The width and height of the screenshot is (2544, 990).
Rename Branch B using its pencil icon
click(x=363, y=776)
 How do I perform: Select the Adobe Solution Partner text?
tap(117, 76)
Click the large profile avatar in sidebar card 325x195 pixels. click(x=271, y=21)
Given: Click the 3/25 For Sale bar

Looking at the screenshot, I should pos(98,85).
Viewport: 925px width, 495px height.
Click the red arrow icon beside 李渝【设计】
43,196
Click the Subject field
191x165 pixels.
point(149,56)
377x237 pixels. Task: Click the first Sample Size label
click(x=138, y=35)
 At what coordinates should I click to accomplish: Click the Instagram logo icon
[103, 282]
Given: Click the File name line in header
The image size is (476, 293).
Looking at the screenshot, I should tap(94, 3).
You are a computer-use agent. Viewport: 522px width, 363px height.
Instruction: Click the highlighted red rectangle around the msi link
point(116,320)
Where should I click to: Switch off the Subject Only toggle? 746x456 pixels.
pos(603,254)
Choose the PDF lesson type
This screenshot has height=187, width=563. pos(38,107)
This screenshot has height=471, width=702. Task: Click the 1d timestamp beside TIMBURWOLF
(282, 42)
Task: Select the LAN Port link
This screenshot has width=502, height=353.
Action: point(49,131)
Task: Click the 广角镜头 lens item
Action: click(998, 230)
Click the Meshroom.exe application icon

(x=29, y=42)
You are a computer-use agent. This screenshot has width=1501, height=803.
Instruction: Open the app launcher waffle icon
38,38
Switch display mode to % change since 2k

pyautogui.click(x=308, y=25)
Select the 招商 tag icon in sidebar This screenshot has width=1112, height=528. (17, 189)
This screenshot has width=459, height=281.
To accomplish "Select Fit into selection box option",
━━━━━━━━
YOUR INSTRUCTIONS: Find the lines above with the word "sidebar". Copy them out.

FINAL ANSWER:
Click the large profile avatar in sidebar card 325x195 pixels. click(x=271, y=21)
Select the 招商 tag icon in sidebar This screenshot has width=1112, height=528. (17, 189)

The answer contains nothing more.